堀江敏幸の『戸惑う窓』を読む

芸能人は歯が命(若い人は知らないだろうな)なのではなく、好感度が命。好感度を下げるようなことがあればCM契約なんてあっという間に切られてしまう。いやはや大変だ。しかし私はエッセイを読んで以来、彼女のファンなので彼には同情しないが。スマホでネットニュースを見ながらカップいっぱいのココアを飲む。牛乳の賞味期限が迫っているのだ。

 

堀江敏幸の『戸惑う窓』(中公文庫)を読んだ。ちびちびと読んで、ようやく読み終えた。

堀江さんのエッセイは面白くて一気読み!みたいなのではない。私にはよくわからない部分(絵画の話など)もあって、そういうところは正直あまり面白いと感じないのだけれど、それでも堀江さんの文章に触れたくて読んでいる。

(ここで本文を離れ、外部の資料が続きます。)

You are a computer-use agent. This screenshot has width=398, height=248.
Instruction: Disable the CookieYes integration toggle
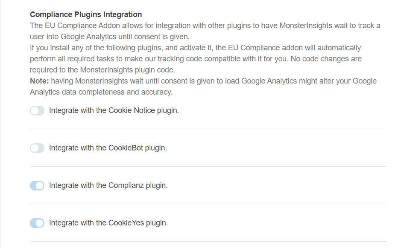pos(37,223)
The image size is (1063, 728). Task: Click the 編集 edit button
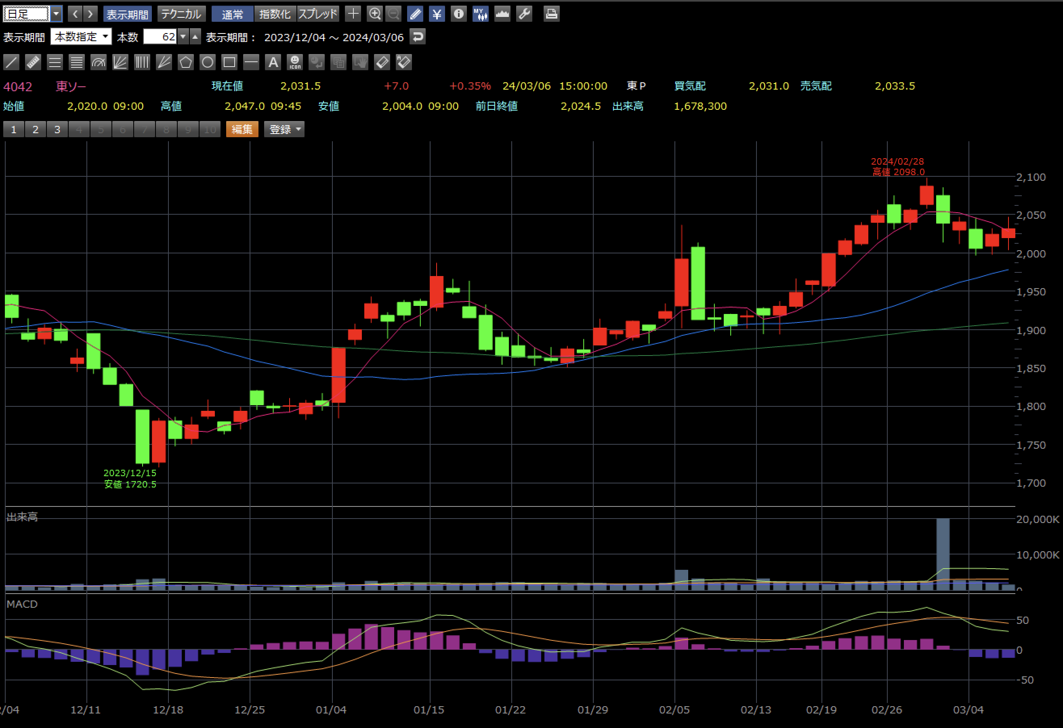point(242,129)
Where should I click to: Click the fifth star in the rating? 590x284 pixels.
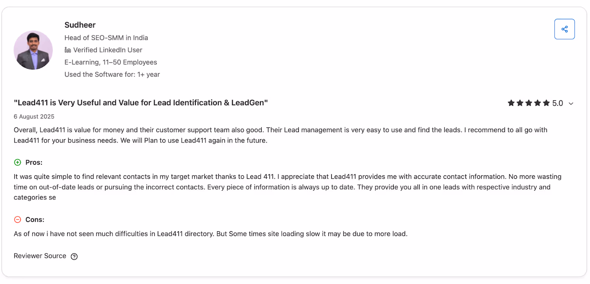(545, 103)
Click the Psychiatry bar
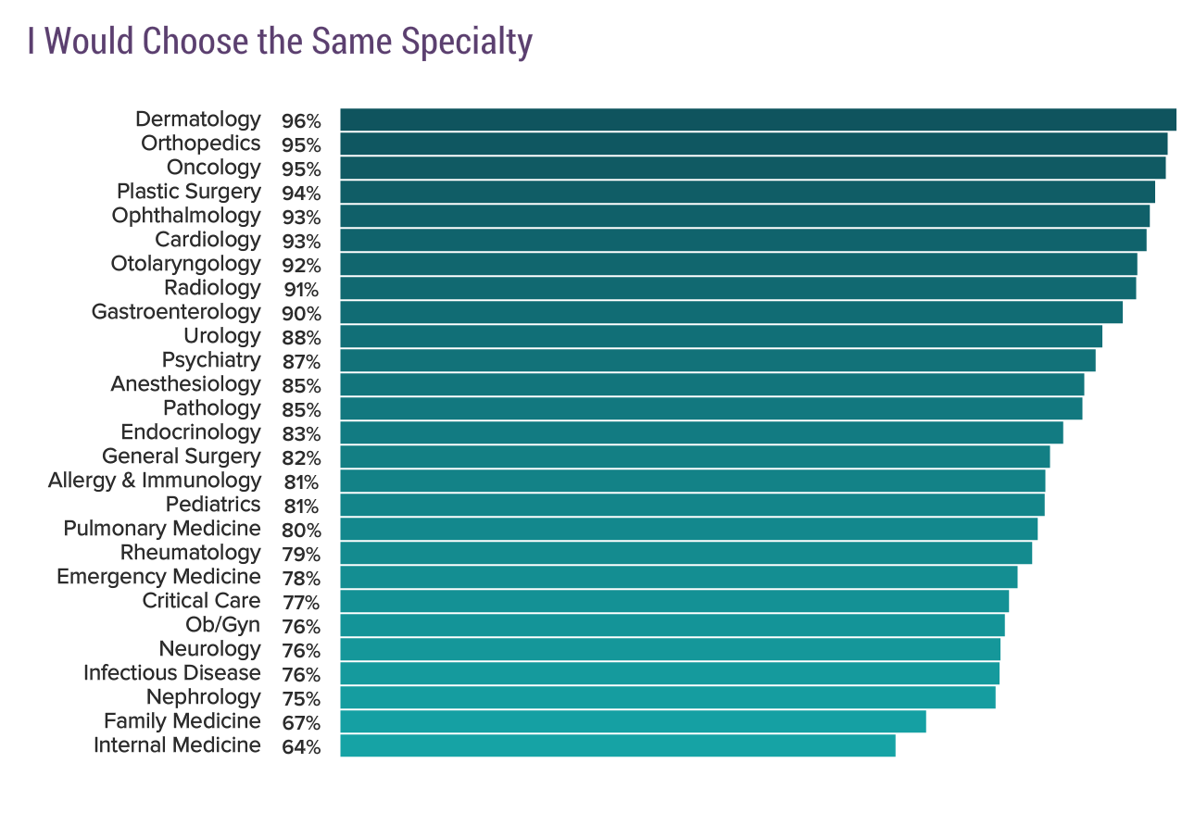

少し長いが「光はノックもせずに入ってくる」から引用する。

その目覚めの場が、街なかにある自分の家ではなくて、山野に囲まれた親族の、なにからなにまで木造の古い家に移されるとどうなるか。雨戸のうちでも極小の節穴から差し込んだ光が、ピンホールの原理で障子に逆さの像を映し出す奇跡をもたらしてくれたのである。縁側の向こうはなだらかに下っていく畑地になっていて防砂のために松が植えてあったのだが、そのうちの一本に当たる陽光が空気中に舞う埃や煙草のけむりとは別種の光の実在を感じさせてくれるのだった。柱と柱のあいだで戸惑う雨戸の、縦のスリットから漏れる光の筋も美しい。しかし夢うつつの状態で眺める光景としては、障子に映った倒立像の方がはるかに幻想的だった。ふだんとはちがう環境で目が覚めた直後のかすかな緊張、差し込んでくる陽光の微妙な角度。生起している出来事の非現実的な色合いをそれらがいっそう濃くしてくれる。暗い部屋の内側の、明るい映写幕。映画館のなかにいるのか、カメラの暗箱のなかにいるのか。窓はもはや手で触れられるものではなく、網膜上にしか存在しない幻になっている。

 

こんな文章をゆっくりと読んでうっとりとする。至福の時間だ。

 

「窓」について語るために詩や随筆、小説などからの引用も多い。私が特に惹かれたのは「輸入された鼠」に引用された短篇小説だった。

「輸入された鼠」はこんな書き出しで始まる。

異なる題名の付された三つの小品をひとつの組曲のようにまとめるとき、それらすべてを包括しうる総題を見出すのは案外難しい。一冊の本であれば、お気に入りの一篇を表題作にしたり、まるで無関係の言葉を引っ張り出したりしたとしてもたいして問題にはならないのだが、短い作品を三題噺のように並べた場合、どれかひとつのタイトルを全体に冠すると均衡が崩れてしまうことがある。

 

さらにこう続く。

たとえば、「鼠」「三人」「一等戰鬪艦××」と題された掌篇がこの順序で配されていたとしよう。どの表題を採用しても、全体をくくるにはなにかが足りない。

 

この先で引用される小説が、誰の作品なのか、読んだことのある人は「鼠」、「三人」、「一等戰鬪艦××」でわかるのだろうが、私は全くわからなかった。

それが誰が書いた小説なのかは最後の最後に明かされる。私は後で青空文庫に入っているその短篇を読んだ。